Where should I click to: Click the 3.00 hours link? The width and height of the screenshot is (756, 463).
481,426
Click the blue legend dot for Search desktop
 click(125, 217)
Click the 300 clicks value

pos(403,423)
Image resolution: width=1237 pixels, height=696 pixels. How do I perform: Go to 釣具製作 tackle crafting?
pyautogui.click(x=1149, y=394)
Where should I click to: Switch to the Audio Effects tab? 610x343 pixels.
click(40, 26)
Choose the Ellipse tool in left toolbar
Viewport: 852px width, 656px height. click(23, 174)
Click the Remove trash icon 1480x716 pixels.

**The task:** Rewrite the records from the line containing "Image resolution: width=1237" through the end of the records, replacing "Ellipse" with "Rectangle" and leaving everything else unchanged.

**Solution to this exercise:**
Image resolution: width=1237 pixels, height=696 pixels. How do I perform: Go to 釣具製作 tackle crafting?
pyautogui.click(x=1149, y=394)
Where should I click to: Switch to the Audio Effects tab? 610x343 pixels.
click(40, 26)
Choose the Rectangle tool in left toolbar
Viewport: 852px width, 656px height. click(23, 174)
Click the Remove trash icon 1480x716 pixels.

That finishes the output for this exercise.